Before proceeding any further, though, let us first pause for a moment to make certain that there isn't a reverse-Straw-Man argument (which occurs when one falsely attributes a Straw Man argument to someone else) going on here. To that end, here is Ronald Hutton, in his own words, on pages 376-377 of Triumph of the Moon:
"Modern pagan witchcraft had, after all, appeared as a movement with a very specific historical claim, and sooner or later it had to make a relationship with current academic historiography in order to put itself into a more secure, durable, perspective. A first step in this direction had been taken by Margot Adler, as described [see excerpt below from p. 370], but although she suggested that the notion of the Old Religion should not be treated as literal fact, she still suggested that there might be some truth in it. A similar hedging was made by Vivianne Crowley in her book in 1989, which took note of criticisms of the Murray thesis but told readers that they could themselves be flawed; in the same year, by contrast, Tanya Luhrmann accepted the thesis as defunct. The decisive breakthrough was apparently made at a seminar convened at King's College London in December 1990 to discuss the comparisons and contrasts between Paganism and other varieties of religion. It was attended by several notable Wiccans, including Crowley, Leonora James, and Frederic Lamond, and a number of academics including myself, invited in my capacity as a historian of ancient paganisms. One of the most significant aspects of the occasion was the spectacle of one Wiccan after another speaking of the Murray thesis as a foundation myth, and of the Old Religion as a metaphor, in the manner of Margot Adler - but with yet greater sensitivity and erudition. As in America earlier, so now in Britain, Wiccans had broken out of the trap of fundamentalism which has often seemed to be the natural course of minority religions whose basic assumptions are questions by the wider scholarship (which was one major gateway for it to the national community) was dissolving.

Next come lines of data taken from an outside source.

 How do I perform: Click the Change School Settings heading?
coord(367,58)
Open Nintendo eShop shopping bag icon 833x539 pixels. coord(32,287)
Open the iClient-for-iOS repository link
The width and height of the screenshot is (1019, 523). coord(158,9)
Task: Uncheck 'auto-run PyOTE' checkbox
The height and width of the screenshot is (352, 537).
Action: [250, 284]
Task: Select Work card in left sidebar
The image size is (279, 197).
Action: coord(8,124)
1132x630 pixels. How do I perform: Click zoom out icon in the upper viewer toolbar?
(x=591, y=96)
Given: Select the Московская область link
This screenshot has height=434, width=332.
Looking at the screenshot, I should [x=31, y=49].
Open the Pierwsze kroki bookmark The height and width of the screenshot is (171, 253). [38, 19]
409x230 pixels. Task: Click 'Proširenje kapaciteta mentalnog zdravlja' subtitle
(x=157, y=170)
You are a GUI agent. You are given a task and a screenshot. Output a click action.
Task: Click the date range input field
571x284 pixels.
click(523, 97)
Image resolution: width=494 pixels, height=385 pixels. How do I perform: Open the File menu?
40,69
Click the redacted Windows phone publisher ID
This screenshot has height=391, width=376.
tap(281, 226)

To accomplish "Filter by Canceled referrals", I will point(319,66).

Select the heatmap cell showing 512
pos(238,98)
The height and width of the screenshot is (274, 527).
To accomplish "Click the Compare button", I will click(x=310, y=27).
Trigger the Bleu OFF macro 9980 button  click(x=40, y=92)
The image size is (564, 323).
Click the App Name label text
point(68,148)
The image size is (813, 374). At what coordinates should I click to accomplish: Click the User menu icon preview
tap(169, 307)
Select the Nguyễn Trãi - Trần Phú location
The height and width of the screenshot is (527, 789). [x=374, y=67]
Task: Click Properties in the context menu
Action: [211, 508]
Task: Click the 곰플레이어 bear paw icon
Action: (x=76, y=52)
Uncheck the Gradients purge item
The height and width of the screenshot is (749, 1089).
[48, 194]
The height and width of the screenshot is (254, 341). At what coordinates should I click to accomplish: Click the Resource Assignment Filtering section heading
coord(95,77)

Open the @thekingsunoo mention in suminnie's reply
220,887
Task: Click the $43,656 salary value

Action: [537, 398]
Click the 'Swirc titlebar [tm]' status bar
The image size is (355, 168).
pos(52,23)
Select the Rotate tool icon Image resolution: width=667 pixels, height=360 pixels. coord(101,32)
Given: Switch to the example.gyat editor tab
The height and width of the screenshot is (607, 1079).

It was hardly a moment too soon, for in the 1990s there broke a tidal wave of accumulating research which swept away not only any possibility of doubt regarding the lack of correlation between paganism and early modern witchcraft, but virtually the whole set of assumptions upon which both the original concept of the Old Religion and its later, evolved, American feminist version, had been based. [pp. 376-377]
And here is an excerpt from Hutton's earlier description of Adler's Drawing Down the Moon, to which he refers back (as noted) in the above excerpt:
"[Margot Adler, in her Drawing Down the Moon] celebrated the power and utility of myth but also drew a firm distinction between myth and reality. She recognized that Wicca had probably been built upon a pseudo-history, and then suggested that this was normal for the development of religious traditions and that Wiccans deserved credit for the fact they were increasingly conscious of this without losing a sense of the viability of their actual experience of the divine." [p. 370]
This leaves no room for doubt about either (1) the extremist position (a position that, as will be shown below, does turn out to be a real Straw Man) that Ronald Hutton projects onto others and that he claims to have vanquished, or about (2) the genuinely extremist position that Ronald Hutton was himself explicitly championing in Triumph of the Moon.

In line with the considerations laid out above, the rest of this series, after this Introduction, will consist of four sections (although at least one of these "sections" will have more than one post in it). The first section (the post you are reading right now) will reveal the true nature of the "continuous tradition" Straw Man by showing what Charles Godfrey Leland, Margaret Murray, and Gerald Gardner all said, in their own words, about the Old Religion. The second section (which so far has two sections, here and here, but there are more to come) will deconstruct the false claim that Ronald Hutton & Co. have vanquished the notion of the Old Religion, by showing what Ronald Hutton has actually said on this subject, in his own words. In the third section (one post here) will be presented several examples of 21st Pagans who continue to identify themselves as adherents of the Old Religion. And the fourth and final section (still to come!) will present examples of how ancient Pagans already saw themselves as adherents of an even more ancient religious traditions coeval with the human race.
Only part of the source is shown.